Transactions with non-Group members
The Group also entered into
transactions and had amounts outstanding with related parties which
are not members of the Group as set out below. This company was a
related party as it was controlled, jointly controlled or under
significant influence by a director of Balfour Beatty
plc.
|
2023
£m
|
2022
£m
|
Site Assist Software Limited
|
|
|
Purchase of services
|
1
|
1
|
All transactions with this related
party were conducted on normal commercial terms, equivalent to
those conducted with external parties. No guarantees have been
given or received. No expense has been recognised in the year for
bad or doubtful debts in respect of amounts owed by this related
party.
During 2023, a member of the
Group's staff was seconded on a full-time basis to The 5% Club, a
charity which is a dynamic movement of employer-members working to
create a shared prosperity across the UK by driving 'earn and
learn' skills training.

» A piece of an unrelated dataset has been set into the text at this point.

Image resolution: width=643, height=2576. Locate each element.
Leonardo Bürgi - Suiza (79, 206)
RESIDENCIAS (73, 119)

The expense for the salary cost was borne
by the Group and no consideration was received in
return.
26 Principal risks and uncertainties
The nature of the principal risks
and uncertainties which could adversely impact the Group's
profitability and ability to achieve its strategic objectives
include: external risks arising from the effects of national or
market trends and political change and the complex and evolving
legal and regulatory environments in which the Group operates;
organisation and management risks including business
conduct/compliance, data protection, cybercrime and people-related
risks; financial risks arising from failure to forecast material
exposures and manage financial resources; and operational risks
arising from work winning, project delivery, joint ventures, supply
chain, health and safety and sustainability matters.
The Directors do not consider that
the nature of the principal risks and uncertainties facing the
Group has fundamentally changed since the publication of the Annual
Report and Accounts 2022.
27 Events after the reporting date
In the period from 1 January 2024
to 11 March 2024 (the latest practicable date prior to the date of
this announcement) the Company purchased 8.2m ordinary shares,
which are held in treasury with no voting rights, for a total
consideration of £28m (including stamp duty and fees).
There were no other material post
balance sheet events arising after the reporting date.